WHAT IS BEING ASKED: Which lines in the records below contain the word "location"? Report every such line in full.

PROVIDED DATA:
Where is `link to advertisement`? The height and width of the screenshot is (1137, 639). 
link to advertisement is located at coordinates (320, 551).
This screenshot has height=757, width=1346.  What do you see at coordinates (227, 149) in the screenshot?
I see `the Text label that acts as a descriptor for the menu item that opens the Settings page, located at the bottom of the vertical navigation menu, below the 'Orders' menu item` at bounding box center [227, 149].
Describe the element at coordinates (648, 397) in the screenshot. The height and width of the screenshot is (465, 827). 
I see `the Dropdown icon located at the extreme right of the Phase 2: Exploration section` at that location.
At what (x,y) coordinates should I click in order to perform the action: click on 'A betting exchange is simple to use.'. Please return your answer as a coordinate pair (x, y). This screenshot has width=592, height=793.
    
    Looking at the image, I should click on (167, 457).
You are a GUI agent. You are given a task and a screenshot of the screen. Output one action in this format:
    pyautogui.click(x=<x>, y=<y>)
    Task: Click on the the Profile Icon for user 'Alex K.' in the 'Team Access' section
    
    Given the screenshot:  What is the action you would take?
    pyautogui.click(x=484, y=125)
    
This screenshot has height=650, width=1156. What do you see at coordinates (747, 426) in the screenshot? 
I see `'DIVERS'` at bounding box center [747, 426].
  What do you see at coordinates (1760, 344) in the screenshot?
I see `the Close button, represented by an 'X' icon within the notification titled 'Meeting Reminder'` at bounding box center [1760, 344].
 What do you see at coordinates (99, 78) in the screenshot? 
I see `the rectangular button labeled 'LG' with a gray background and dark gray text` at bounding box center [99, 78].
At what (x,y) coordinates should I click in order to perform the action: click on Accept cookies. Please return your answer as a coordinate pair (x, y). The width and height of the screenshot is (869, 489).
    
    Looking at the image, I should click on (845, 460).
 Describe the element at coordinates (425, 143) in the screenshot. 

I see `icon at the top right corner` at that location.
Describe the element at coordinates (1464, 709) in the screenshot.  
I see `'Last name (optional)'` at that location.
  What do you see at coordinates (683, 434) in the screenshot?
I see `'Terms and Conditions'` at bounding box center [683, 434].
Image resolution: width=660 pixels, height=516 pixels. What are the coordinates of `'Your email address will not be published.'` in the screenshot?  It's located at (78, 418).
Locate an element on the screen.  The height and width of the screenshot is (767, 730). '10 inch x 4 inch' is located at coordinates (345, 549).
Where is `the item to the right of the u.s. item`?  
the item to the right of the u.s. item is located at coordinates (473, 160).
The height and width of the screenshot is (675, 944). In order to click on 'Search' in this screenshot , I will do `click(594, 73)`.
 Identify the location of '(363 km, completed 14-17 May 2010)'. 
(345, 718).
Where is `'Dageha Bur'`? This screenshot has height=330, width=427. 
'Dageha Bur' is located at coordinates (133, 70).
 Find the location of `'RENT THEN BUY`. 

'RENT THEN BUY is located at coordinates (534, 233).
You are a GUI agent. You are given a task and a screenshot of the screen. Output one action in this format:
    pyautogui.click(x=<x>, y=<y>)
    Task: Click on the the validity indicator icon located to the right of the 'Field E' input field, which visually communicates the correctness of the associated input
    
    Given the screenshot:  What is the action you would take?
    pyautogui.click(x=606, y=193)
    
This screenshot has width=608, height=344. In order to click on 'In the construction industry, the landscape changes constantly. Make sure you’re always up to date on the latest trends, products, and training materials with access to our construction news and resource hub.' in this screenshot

COMPLETE RESPONSE:
I see `the Dropdown icon located at the extreme right of the Phase 2: Exploration section` at that location.
I see `icon at the top right corner` at that location.
I see `'Last name (optional)'` at that location.
 Identify the location of '(363 km, completed 14-17 May 2010)'. 
 Find the location of `'RENT THEN BUY`. 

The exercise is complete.